Правда, сведения, поступавшие из США от советских разведчиков, не всегда были достоверными. Кроме того, как пишет современный российский исследователь, «периодически высказываемое Сталиным, Молотовым, Берией и другими членами Политбюро недоверие к представленной разведками информации и раздражение, которое они не скрывали в тех случаях, когда эти сведения противоречили их представлениям и оценкам ситуации, побуждали руководителей ГРУ… скрывать неприятные сообщения и факты или оценивать их как “недостаточно проверенные”»{432}. Тем не менее получаемая информация побуждала к ускорению собственных работ в этой области, а потому Эйзенхауэр на основании многочисленных разведданных об исследованиях, проводившихся в СССР, полагал, что в ближайшие годы советское атомное оружие будет создано.
Эйзенхауэр был против передачи контроля над атомным оружием международной организации, ибо в результате оно могло оказаться в руках безответственных сил. Его позиция основывалась на том, что, поскольку атомное оружие скоро будет создано и в СССР, необходимо добиваться американо-советского или, еще лучше, международного соглашения об отказе от наращивания и использования оружия массового уничтожения, а для гарантий его соблюдения создать систему надежного контроля. Эйзенхауэр не смог провести в жизнь эти предложения, но продолжал настаивать на них.

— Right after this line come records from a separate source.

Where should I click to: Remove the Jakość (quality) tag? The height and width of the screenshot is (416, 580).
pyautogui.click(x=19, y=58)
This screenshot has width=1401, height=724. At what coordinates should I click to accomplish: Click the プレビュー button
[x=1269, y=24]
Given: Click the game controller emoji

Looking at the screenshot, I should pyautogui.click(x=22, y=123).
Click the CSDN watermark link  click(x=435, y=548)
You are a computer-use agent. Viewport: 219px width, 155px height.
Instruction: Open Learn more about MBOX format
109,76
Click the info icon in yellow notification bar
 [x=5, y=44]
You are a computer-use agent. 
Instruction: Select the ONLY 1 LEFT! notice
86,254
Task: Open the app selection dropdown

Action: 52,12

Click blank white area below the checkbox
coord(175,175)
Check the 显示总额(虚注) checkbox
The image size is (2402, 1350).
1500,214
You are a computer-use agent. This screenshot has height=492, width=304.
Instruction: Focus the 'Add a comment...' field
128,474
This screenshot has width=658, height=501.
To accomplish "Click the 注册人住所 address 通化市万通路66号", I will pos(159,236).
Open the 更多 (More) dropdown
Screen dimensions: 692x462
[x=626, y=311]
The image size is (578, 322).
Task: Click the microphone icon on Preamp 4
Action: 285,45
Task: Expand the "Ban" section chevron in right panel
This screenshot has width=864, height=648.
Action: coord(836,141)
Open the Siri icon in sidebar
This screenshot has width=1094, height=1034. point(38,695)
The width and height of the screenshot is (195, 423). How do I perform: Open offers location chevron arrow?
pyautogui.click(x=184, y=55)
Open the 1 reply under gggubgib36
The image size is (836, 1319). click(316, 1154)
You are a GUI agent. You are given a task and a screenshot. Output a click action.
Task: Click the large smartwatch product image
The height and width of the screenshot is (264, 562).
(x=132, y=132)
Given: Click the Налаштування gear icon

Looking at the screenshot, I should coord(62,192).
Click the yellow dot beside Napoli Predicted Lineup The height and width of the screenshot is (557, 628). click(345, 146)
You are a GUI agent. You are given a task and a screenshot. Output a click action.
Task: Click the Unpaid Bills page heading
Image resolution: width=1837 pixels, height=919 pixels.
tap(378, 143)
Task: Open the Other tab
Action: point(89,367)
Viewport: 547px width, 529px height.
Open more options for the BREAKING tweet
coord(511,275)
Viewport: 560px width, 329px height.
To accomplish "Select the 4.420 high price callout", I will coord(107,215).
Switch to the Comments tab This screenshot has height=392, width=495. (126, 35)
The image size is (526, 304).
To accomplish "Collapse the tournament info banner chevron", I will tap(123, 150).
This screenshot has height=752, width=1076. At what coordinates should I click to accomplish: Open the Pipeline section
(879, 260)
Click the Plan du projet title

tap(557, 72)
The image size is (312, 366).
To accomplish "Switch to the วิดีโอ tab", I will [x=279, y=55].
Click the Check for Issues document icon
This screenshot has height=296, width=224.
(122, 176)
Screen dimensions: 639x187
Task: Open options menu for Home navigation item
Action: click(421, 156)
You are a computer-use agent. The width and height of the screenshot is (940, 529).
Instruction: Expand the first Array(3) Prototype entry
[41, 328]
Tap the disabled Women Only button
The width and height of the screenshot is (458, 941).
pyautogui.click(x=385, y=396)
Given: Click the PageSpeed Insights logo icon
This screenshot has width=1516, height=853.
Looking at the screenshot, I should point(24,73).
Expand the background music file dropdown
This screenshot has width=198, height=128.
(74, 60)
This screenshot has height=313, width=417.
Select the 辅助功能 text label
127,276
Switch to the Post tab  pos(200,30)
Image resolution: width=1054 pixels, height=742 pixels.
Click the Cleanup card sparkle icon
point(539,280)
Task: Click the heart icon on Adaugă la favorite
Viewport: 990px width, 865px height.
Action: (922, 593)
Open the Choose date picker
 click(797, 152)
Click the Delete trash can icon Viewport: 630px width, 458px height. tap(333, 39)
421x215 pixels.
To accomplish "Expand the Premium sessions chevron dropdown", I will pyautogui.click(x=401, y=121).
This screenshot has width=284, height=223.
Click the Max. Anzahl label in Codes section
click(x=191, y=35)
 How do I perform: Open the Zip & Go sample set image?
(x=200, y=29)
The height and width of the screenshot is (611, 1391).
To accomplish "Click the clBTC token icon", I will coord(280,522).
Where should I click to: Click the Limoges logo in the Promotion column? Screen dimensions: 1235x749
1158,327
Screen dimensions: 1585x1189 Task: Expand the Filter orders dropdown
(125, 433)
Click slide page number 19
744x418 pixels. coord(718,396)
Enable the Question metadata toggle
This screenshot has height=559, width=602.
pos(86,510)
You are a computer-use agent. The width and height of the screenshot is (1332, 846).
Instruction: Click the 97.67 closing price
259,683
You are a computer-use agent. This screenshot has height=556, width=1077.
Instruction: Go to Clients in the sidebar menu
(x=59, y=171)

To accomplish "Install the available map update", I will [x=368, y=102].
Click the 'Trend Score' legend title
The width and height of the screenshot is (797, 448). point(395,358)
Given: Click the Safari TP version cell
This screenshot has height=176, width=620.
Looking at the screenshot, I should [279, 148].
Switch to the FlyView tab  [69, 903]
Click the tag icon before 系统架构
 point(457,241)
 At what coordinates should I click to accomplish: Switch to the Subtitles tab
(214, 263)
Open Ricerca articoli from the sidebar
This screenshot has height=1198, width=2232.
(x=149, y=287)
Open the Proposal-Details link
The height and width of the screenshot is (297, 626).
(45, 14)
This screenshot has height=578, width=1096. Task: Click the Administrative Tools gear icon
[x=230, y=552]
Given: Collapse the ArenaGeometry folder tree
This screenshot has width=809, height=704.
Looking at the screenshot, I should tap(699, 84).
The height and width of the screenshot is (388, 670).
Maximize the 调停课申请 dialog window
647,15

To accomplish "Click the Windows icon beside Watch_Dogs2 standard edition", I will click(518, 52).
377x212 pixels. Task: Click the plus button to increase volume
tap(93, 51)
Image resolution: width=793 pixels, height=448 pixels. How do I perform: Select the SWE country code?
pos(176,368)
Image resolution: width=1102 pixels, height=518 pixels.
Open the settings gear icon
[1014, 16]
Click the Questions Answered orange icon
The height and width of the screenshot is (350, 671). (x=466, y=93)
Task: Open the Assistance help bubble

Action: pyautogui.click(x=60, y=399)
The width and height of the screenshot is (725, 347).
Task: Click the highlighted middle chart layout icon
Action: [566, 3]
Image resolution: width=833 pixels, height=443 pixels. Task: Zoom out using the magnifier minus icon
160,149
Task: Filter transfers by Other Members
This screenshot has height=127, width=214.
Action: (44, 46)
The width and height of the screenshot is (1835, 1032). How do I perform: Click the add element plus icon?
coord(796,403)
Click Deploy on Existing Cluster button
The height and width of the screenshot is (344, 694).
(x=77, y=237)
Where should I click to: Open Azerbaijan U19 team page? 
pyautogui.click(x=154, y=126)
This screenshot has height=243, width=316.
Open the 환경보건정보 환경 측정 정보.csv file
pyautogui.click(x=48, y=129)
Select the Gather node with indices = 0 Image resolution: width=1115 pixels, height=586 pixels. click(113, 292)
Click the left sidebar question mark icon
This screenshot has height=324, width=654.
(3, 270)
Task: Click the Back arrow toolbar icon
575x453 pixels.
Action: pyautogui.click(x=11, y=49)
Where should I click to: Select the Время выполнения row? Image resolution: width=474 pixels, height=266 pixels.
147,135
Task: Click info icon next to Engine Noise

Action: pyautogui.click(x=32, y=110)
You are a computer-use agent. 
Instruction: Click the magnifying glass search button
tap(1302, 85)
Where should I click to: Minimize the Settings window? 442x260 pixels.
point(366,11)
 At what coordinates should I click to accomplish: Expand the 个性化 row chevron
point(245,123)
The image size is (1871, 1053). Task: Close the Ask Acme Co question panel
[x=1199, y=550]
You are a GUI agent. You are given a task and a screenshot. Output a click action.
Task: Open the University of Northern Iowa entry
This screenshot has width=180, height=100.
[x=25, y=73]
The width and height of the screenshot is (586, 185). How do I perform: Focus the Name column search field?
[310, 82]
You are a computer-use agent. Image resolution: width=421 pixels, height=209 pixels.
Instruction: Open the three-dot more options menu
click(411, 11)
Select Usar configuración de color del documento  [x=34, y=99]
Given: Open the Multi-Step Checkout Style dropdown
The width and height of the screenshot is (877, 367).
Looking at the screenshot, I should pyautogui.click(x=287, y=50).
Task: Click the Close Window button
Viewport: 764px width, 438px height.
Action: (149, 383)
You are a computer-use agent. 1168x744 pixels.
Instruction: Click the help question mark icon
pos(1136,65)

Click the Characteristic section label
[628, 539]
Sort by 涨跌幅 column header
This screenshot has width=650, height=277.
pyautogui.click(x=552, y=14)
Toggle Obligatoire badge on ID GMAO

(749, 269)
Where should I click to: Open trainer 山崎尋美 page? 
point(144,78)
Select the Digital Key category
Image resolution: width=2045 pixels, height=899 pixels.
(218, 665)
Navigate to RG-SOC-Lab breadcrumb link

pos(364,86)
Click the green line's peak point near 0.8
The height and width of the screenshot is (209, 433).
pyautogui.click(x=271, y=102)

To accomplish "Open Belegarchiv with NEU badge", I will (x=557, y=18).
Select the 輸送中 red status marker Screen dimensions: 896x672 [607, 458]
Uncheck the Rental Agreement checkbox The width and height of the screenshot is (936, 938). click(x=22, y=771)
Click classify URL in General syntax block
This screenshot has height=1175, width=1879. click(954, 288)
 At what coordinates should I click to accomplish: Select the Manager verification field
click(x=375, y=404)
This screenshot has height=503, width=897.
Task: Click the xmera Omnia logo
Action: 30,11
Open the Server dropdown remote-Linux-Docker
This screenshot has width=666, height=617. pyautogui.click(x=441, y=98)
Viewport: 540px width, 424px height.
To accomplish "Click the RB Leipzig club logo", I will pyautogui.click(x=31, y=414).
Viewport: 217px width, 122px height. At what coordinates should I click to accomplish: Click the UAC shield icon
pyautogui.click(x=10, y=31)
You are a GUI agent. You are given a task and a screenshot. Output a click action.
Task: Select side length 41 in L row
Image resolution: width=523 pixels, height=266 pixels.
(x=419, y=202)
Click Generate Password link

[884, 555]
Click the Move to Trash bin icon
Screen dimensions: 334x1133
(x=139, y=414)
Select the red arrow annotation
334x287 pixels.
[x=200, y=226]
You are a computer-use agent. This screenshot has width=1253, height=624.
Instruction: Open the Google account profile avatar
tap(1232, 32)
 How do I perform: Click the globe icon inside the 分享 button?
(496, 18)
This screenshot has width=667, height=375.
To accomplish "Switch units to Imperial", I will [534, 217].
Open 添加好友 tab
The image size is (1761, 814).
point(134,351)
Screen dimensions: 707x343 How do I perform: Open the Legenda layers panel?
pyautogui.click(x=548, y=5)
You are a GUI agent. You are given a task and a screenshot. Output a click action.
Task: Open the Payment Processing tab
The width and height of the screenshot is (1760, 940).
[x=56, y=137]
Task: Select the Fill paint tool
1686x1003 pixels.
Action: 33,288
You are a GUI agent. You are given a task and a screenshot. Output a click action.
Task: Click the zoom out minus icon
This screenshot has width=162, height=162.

Немалые усилия пришлось приложить Эйзенхауэру, чтобы гасить возникавшие одну за другой вспышки военной тревоги, которые инициировала жаждавшая сенсаций пресса, черпавшая свою информацию из Управления стратегических служб (предшественника Центрального разведывательного управления, созданного в 1947 году). Эта тревога попадала в хорошо подготовленную почву страха перед внешней опасностью — прошло лишь пять лет после внезапного нападения Японии на Пёрл-Харбор. То ли искренне, то ли во имя карьеры эту тревожную атмосферу поддерживали некоторые конгрессмены и члены правительства Трумэна (сам он занимал умеренную позицию). Например, в конце марта 1946 года из якобы надежных источников поступило сообщение, что советские военные корабли направляются в сторону американского побережья «для нанесения удара». Базируясь на сделанных ранее собственных выводах и дополнительных сведениях, Эйзенхауэр выступил с заявлением: «…у СССР нет никаких оснований рассматривать в настоящее время даже возможность нападения на какую-либо нацию во всем мире». Когда же в июне появилась новая военная сенсация, тон Эйзенхауэpa стал еще более резким: «Временами мы слышим предсказания, как, где и почему вспыхнет новая война. Такие разговоры не только глупы, они носят злобный характер»{433}.